IACONO: In New York we forget that the rest of the country and the rest of the world haven’t evolved as much as we have. So for New York City, it may seem a little bit outdated that it’s that big of a deal that there’s an openly gay kid in the school, but for a lot of Middle American schools and towns, it is a big deal. I think that a lot of audiences are going to connect with this in a major way. Much like PPAS, even though it was a performing arts high school, people still weren’t comfortable with it. I feel like it’s going to be such a non-issue.
VISCO: In the film, the gay best friend is arm candy for these girls, but in some places of course that’s not at all the case!
IACONO: I think it will give straight people an inside look at how gay people feel in these situations. It humanizes them. I think your typical high-school straight kid nowadays is not the straight guy of yesterday. I think he’s way more open and accepting.

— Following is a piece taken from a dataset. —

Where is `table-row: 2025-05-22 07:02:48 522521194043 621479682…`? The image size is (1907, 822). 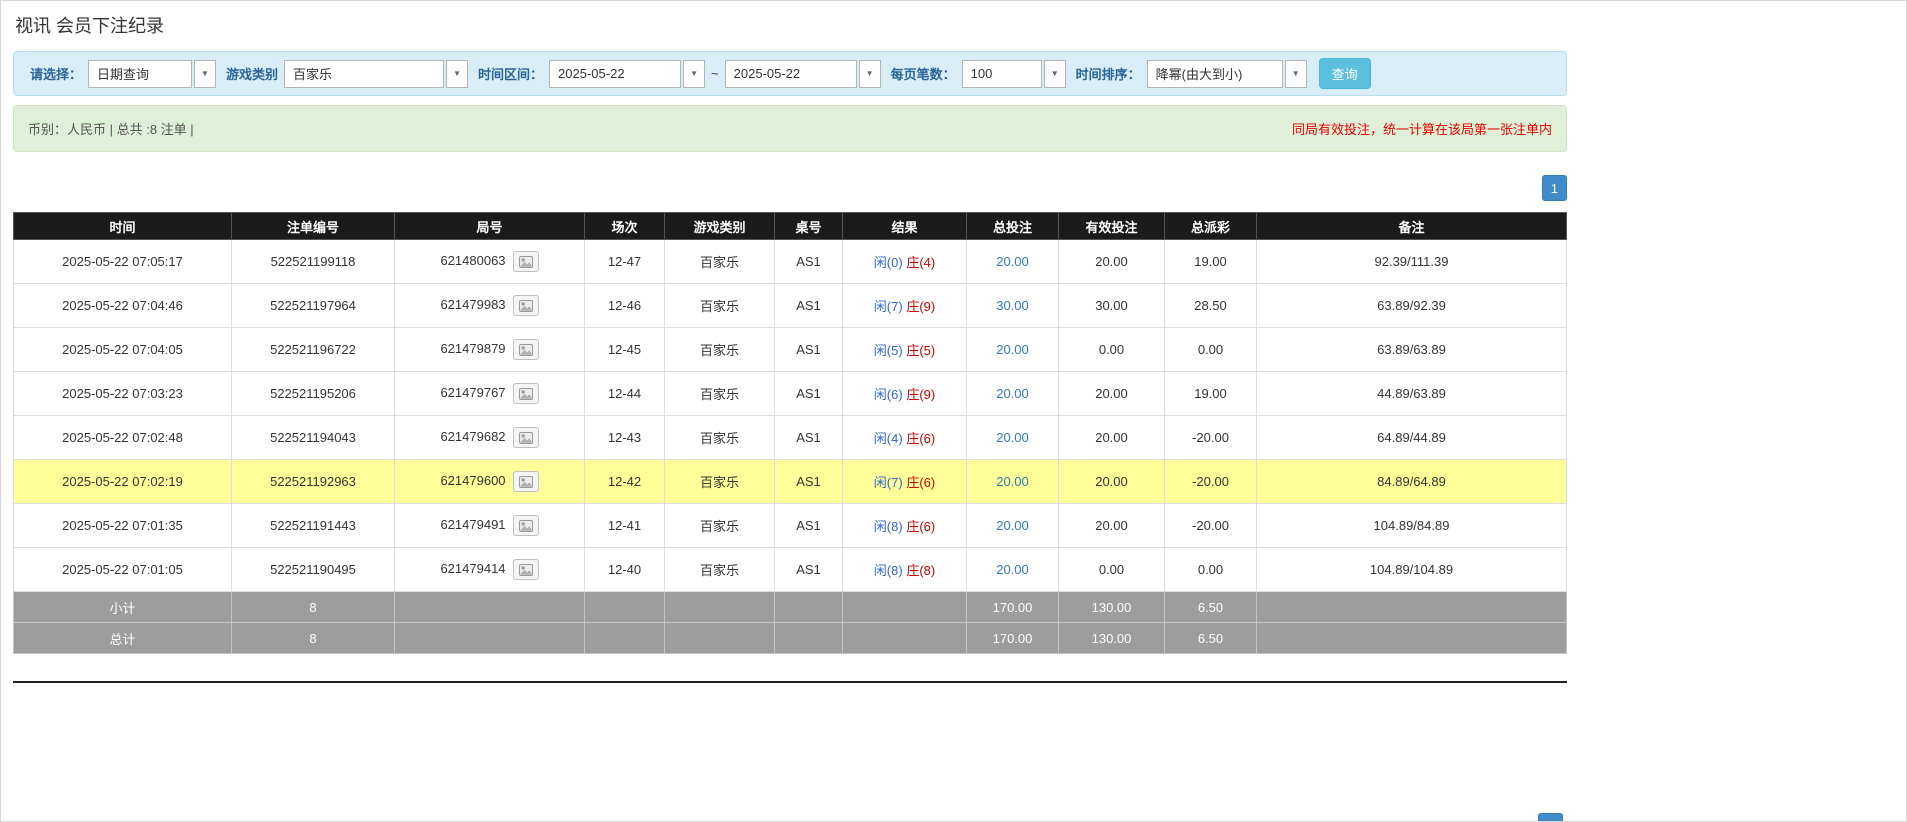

VISCO: I wanted to ask you about your childhood—I read you had leukemia for a while, which must have been really difficult.
IACONO: I had leukemia when I was 8 to 11 years old.
VISCO: How did you know you had it?
IACONO: I was in a community theater production of A Christmas Carol as Tiny Tim. Performing has always been the one thing that I always really loved, and one of the things that I was ever good at especially as a kid—I wasn’t an academic person, I wasn’t a sports person. When I became less enthusiastic and not acting like myself, my mother sensed something was up. I was feeling weak and tired. They diagnosed it as mono at first, and then a couple blood tests later figured out it was leukemia.
VISCO: You had chemotherapy? Did you have to stay out of school?
IACONO: During two and a half years of chemotherapy, I never lost my hair! There were two or three months before I came back to school, and then I was in and out between treatments and performing.
VISCO: Were the other students sympathetic to you?
IACONO: It felt like I was the only person to ever have cancer. The whole town came together. There was this enormous outpouring of love and support.
VISCO: Did you think you were going to die?
IACONO: I was obviously frightened, but I didn’t think I was going to die. I always knew that I would come out of it.
VISCO: Was it ever really bad?
IACONO: The initial treatments were. When I first got on chemo, my body had a horrible reaction.
VISCO: How were your parents?
IACONO: They were really cool. I had my family by my side for the entire thing. My mom is too much at times! I guess when you have a sick kid, you never get over that.
VISCO: Do you feel like you’re 100 percent healthy now or do you feel more fragile as a result?
IACONO: I do. I go for a yearly checkup. I’m such a contradiction: I eat really healthy, I go to the gym, but then I smoke two or three cigarettes a day, and I smoke other things as well. Overall, I feel really healthy. But sometimes I feel like I’m more sensitive to little things.
VISCO: Did having that experience change your consciousness of life?
IACONO: Completely. You realize that we only have so much time, and whatever you want to do in life, you need to do it now. There’s no time to wait.
G.B.F. IS OUT IN LIMITED RELEASE TODAY, JANUARY 17, AND WILL EXPAND TO WIDER RELEASE IN THE COMING WEEKS.